## WORK TO BE COMPLETED
Among the entries below, one line contains "Switch to the Pricing Plan section" and another contains "Task: Start recording with the Запись icon". Transcribe those two lines and every line between them, exactly.

## THE RECORDS
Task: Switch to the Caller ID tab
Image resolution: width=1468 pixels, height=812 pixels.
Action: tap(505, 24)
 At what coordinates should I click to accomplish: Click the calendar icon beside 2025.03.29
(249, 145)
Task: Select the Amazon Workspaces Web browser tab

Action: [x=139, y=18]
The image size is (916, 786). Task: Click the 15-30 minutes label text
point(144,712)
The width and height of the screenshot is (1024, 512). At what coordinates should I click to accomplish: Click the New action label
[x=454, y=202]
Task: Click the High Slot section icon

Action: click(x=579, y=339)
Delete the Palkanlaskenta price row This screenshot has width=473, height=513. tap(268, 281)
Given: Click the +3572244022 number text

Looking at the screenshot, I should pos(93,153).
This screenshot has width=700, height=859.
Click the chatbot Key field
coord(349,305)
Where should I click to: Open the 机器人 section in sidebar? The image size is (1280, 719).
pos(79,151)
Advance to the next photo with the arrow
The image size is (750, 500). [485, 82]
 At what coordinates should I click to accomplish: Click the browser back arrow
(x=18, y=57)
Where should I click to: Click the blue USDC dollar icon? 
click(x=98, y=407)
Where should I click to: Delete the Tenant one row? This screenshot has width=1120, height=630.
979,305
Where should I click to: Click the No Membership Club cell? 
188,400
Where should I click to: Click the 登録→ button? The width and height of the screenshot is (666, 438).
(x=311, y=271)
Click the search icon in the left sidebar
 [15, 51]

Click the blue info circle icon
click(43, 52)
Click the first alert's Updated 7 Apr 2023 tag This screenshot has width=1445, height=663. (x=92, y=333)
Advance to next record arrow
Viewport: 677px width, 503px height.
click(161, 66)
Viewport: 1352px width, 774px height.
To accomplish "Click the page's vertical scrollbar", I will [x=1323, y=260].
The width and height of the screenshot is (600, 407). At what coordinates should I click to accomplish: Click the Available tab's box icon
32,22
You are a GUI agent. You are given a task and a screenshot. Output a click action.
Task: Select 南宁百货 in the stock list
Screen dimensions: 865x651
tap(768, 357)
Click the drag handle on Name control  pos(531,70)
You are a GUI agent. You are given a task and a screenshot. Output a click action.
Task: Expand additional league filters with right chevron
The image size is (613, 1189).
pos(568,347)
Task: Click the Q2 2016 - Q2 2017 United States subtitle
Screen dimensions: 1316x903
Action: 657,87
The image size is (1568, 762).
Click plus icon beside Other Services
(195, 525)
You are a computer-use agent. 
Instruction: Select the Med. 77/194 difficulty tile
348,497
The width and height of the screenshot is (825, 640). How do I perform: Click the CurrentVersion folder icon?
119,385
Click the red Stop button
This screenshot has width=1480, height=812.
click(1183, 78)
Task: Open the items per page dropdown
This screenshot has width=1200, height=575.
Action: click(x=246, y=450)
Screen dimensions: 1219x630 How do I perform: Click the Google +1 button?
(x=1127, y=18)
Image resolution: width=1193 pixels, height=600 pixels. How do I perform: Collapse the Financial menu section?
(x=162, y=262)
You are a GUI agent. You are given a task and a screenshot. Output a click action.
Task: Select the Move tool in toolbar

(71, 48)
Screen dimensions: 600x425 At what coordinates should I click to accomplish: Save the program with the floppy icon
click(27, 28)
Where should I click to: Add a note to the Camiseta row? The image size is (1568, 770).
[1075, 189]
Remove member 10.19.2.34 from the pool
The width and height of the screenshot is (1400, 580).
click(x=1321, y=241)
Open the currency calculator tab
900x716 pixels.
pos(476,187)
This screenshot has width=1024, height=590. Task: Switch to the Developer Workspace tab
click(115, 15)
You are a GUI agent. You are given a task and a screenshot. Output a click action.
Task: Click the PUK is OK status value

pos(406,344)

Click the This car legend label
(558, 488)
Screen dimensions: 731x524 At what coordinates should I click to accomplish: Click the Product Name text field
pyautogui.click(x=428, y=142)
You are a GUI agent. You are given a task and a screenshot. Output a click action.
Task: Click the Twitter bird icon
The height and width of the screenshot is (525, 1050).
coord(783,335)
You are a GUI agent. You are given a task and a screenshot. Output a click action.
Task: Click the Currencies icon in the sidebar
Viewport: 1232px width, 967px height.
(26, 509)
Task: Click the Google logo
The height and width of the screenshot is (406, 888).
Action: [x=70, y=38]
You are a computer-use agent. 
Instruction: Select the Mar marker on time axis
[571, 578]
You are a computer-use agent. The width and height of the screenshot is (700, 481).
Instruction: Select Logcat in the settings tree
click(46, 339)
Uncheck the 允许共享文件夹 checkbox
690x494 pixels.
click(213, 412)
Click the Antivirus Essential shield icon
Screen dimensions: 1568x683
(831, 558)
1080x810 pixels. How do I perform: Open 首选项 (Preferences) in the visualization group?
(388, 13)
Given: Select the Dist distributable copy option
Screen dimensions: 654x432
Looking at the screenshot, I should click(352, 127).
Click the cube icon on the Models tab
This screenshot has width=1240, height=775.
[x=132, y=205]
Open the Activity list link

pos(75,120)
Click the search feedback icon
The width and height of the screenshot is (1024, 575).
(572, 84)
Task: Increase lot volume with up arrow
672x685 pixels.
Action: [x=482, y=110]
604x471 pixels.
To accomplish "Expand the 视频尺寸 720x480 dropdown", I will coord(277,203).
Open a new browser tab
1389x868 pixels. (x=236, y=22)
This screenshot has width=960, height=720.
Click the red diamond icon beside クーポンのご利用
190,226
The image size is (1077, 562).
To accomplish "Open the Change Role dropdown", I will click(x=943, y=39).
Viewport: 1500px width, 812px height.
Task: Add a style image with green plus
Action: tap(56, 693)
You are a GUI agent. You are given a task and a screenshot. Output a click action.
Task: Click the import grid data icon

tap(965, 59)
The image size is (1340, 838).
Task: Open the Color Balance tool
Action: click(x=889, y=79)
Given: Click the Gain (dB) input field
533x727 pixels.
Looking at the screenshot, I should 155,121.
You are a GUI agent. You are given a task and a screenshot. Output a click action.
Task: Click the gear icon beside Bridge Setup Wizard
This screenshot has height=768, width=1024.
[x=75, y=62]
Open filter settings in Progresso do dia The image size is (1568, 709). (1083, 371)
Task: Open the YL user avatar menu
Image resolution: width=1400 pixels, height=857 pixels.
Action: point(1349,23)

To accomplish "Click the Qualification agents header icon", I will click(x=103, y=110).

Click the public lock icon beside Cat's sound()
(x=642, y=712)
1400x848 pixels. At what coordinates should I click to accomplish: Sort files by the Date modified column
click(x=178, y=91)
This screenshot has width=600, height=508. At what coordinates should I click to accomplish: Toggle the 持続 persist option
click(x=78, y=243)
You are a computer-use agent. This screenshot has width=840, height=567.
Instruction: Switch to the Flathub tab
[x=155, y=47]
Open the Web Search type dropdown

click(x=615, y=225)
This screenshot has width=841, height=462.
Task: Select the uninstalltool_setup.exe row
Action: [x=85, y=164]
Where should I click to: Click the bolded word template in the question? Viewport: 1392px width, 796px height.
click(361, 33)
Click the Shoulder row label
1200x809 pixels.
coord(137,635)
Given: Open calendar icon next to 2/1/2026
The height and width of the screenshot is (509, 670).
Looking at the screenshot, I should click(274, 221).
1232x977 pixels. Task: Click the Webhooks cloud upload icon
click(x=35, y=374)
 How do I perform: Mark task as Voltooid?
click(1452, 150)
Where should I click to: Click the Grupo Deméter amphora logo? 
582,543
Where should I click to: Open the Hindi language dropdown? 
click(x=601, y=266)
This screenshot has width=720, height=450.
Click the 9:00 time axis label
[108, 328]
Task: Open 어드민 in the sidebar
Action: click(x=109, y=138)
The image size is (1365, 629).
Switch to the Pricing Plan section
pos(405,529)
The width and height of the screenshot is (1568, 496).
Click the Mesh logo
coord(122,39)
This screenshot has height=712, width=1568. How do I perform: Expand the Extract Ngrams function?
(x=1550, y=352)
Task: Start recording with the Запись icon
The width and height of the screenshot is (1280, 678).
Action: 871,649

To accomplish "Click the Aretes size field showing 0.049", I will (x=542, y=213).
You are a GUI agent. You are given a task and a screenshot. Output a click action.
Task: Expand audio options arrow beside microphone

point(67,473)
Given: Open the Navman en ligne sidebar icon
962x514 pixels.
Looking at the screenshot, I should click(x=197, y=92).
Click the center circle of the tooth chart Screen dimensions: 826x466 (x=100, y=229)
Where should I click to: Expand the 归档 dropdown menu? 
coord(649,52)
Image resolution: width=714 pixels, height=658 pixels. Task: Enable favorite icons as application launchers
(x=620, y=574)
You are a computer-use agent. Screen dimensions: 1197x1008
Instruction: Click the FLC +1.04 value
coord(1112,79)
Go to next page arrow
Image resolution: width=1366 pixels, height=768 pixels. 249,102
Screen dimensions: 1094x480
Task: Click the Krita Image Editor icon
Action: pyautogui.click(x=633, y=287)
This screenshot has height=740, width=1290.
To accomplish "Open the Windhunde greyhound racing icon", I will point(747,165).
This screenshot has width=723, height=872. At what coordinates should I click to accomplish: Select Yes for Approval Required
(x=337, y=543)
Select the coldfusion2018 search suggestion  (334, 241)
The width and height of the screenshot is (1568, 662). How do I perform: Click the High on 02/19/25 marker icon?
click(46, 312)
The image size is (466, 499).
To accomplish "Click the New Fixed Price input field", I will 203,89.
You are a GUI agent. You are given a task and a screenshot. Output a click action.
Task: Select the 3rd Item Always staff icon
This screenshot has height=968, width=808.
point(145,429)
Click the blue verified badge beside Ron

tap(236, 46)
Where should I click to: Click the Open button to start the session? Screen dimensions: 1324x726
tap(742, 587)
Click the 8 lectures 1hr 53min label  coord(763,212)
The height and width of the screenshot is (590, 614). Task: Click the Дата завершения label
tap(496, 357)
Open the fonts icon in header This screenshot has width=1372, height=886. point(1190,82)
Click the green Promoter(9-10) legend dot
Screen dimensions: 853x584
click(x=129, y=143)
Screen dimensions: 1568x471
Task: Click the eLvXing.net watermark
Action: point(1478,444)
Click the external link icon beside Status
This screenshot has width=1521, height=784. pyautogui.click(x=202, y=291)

## OUTPUT FOR THIS TASK
Switch to the Pricing Plan section
pos(405,529)
The width and height of the screenshot is (1568, 496).
Click the Mesh logo
coord(122,39)
This screenshot has height=712, width=1568. How do I perform: Expand the Extract Ngrams function?
(x=1550, y=352)
Task: Start recording with the Запись icon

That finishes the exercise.